Com a proximidade da estação mais fria do ano, o Inmet já alerta para chuvas também

Inverno em Minas Gerais pode ter novas ondas de frio intenso
Foto: Reprodução

Com a chegada do inverno, na próxima terça-feira (21), o Instituto Nacional de Meteorologia (Inmet) alerta para possíveis episódios de frio intenso ao longo dos próximos três meses. A meteorologista Anete Fernandes explica que Minas Gerais tenha um onda de baixas temperaturas com os termômetros se aproximando de 0ºC.

“O Inmet não descarta essa possibilidade. Nessa época do ano, as massas de ar frio continuam com intensidade moderada a forte no Estado, episódios frios persistem, como aconteceu em maio. Em junho ainda não teve tanto, mas são comuns durante o inverno. Não dá para prever quando ocorrerão, mas a gente não descarta”, disse a especialista.

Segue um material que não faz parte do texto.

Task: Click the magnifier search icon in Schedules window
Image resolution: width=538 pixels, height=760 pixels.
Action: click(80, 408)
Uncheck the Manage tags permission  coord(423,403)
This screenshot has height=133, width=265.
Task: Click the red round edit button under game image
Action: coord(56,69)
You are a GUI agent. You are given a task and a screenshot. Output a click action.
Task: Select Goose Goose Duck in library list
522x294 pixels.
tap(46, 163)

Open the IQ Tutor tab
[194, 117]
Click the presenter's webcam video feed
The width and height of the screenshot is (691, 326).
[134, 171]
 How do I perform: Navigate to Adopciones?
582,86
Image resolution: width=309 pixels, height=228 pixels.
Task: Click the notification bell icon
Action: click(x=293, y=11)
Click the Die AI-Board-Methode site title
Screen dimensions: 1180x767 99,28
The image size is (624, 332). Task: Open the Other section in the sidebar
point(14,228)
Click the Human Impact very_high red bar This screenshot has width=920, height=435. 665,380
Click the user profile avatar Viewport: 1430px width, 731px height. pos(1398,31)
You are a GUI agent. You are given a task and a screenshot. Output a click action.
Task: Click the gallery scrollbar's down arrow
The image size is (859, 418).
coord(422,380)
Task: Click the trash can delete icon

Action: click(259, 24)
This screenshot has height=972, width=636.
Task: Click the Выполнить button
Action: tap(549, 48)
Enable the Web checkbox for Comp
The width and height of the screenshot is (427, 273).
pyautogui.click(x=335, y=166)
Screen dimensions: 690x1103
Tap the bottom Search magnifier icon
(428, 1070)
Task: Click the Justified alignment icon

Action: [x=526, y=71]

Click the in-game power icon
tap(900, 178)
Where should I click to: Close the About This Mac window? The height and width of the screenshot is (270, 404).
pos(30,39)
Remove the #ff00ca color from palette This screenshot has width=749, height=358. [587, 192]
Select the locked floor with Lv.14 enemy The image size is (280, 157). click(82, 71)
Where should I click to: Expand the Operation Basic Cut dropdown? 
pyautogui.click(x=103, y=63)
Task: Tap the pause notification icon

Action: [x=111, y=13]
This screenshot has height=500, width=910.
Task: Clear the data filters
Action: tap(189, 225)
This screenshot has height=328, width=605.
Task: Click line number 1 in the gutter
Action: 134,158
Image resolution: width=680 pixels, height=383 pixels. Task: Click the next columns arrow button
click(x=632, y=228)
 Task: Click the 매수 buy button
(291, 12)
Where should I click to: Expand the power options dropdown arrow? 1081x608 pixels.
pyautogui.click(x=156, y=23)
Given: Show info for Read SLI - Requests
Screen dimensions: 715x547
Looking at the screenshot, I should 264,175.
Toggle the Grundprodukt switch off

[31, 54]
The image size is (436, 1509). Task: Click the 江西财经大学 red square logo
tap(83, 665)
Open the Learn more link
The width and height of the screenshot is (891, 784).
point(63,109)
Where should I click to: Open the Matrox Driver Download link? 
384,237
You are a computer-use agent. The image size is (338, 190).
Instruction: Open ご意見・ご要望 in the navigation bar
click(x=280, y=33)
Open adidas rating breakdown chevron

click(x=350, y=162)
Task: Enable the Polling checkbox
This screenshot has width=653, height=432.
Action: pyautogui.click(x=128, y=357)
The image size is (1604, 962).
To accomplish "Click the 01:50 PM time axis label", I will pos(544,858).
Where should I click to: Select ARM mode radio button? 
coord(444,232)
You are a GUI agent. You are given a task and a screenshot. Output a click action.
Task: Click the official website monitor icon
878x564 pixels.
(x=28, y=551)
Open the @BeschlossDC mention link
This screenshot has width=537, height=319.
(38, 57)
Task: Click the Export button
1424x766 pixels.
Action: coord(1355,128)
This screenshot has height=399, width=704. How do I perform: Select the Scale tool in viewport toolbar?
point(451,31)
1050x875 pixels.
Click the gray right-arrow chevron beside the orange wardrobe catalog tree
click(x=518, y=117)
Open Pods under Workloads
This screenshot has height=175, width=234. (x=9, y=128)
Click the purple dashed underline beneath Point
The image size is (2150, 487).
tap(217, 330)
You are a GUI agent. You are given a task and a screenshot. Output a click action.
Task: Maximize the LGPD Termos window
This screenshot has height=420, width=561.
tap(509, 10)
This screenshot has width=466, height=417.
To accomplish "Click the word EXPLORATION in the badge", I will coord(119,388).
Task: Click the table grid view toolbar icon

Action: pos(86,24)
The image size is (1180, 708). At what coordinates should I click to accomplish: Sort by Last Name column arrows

Anete Fernandes relembrou que o frio muito intenso, como o que derrubou os termômetros para 4ºC em Belo Horizonte, são raros e não ocorriam há quase 50 anos. Por isso, não há como precisar até quando a temperatura abaixa e se chegará no mesmo nível.

“Não dá para falar, as massas se propagam durante todo o ano. No período da chuva, a massa sai pelo oceano, mas nessa época do ano (inverno) a massa de ar frio consegue avançar mais e chegar com força”, explicou.

Um outro motivo para a chegada dessas massas ar frio é que estamos em um ano com atuação do fenômeno conhecido como La Niña, que provoca o resfriamento anormal das águas do oceano Pacífico.

Chuvas

O inverno é o período de maior seca do ano. O trimestre junho/julho/agosto costuma ser de pouquíssima ou nenhuma chuva em Minas Gerais.

“A tendência é de que a partir de julho, na parte da tarde, todo o Estado tenha índices de umidade abaixo de 30%, o que é crítico. Isso favorece que tenha piora na qualidade do ar, devido ao aumento de material suspenso, como poeira. Favorece também a incidência de incêndios e queimadas pela época do ano. Não é que o tempo seco provoque a queimada, mas favorece a propagação das chamas iniciadas por ação humana na maioria das vezes”, afirmou a meteorologista.